Page text: Begin

Grace is thirty-five years old, single and unemployed following an unfortunate incident when teaching. She is also an obsessive compulsive who must count everything, to quantify the limits of her world. Because if she can’t quantify it, who knows what might happen? From the hairs on her toothbrush to the poppy seeds on her orange cake, everything must be measured. Then she meets Seamus who is thirty-eight, single and working in the cinema. All of a sudden allowing the numbers to rule her life doesn’t seem so much fun…
I’m not sure whether Addition made much of an impact when it was published in 2008. This may be attributable to really bad marketing. It was listed as a Richard and Judy summer read, but let’s face it, you’d be hard pressed to find a book that hasn’t been. When I picked up the book I thought that it must be a bad romp about dieters (the Quiche and graph paper on the cover were responsible for this). Then I thought it must be a teen romance as the characters were described as Grace (19) and Seamus (19). I don’t mind a bit of teen fiction, so I picked it up in expectation of this. I’m pretty sure that some parents somewhere will have done the same and given it to their thirteen year old, only to be horrified by some of the reasonably explicit erotic scenes later in the novel.

Page text: End
Given data: Begin

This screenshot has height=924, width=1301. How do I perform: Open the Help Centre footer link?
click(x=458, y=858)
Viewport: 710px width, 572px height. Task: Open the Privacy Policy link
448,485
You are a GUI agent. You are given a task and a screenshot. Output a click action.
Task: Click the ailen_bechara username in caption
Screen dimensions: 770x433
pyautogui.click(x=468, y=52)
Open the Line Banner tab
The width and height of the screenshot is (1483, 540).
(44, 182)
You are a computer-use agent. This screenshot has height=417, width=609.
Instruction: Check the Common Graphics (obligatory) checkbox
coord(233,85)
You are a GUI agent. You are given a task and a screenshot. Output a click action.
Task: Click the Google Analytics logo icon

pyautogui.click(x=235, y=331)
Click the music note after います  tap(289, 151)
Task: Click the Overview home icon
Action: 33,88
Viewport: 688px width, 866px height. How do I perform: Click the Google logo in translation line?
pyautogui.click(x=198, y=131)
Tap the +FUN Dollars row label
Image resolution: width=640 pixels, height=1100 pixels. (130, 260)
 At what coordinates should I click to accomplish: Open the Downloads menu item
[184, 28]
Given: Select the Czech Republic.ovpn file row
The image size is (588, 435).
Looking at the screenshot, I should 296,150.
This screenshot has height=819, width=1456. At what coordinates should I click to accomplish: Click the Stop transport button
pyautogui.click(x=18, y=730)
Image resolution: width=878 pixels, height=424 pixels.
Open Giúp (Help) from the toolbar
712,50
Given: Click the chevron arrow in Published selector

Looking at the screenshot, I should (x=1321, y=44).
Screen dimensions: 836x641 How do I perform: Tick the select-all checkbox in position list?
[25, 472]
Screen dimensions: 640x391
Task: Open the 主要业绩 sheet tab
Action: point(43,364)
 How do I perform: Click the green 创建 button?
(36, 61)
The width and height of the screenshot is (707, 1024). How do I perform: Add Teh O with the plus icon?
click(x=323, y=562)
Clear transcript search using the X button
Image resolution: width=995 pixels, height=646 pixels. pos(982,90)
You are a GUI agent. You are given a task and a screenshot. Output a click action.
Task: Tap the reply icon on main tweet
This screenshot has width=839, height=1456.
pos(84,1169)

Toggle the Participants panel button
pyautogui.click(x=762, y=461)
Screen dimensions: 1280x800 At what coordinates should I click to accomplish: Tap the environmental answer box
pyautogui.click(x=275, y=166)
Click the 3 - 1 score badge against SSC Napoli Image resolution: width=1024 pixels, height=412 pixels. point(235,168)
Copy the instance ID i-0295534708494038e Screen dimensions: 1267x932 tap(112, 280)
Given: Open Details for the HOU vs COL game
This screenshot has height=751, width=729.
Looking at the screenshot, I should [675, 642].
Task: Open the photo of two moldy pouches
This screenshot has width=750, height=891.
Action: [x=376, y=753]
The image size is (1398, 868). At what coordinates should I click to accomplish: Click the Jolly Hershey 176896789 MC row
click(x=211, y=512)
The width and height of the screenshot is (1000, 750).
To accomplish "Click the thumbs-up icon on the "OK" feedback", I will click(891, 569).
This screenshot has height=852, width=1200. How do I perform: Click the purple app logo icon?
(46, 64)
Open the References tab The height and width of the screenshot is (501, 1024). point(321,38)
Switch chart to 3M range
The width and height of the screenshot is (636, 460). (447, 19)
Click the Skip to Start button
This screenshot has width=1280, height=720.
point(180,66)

Given data: End

> Tasks to perform
a) From the review of Addition, list every age it states, along with the person each age is given for.
b) Answer these questions from the review of Addition:
(i) In what year was Addition published?
(ii) Where does Seamus work?
(iii) Which two things on the cover made the reviewer think it was a book about dieters?

> Task solutions
a)
- Grace: thirty-five
- Seamus: thirty-eight
- Grace, as the characters were described: 19
- Seamus, as the characters were described: 19
- The child some parents might give the book to: thirteen

b)
(i) 2008
(ii) In the cinema
(iii) The quiche and the graph paper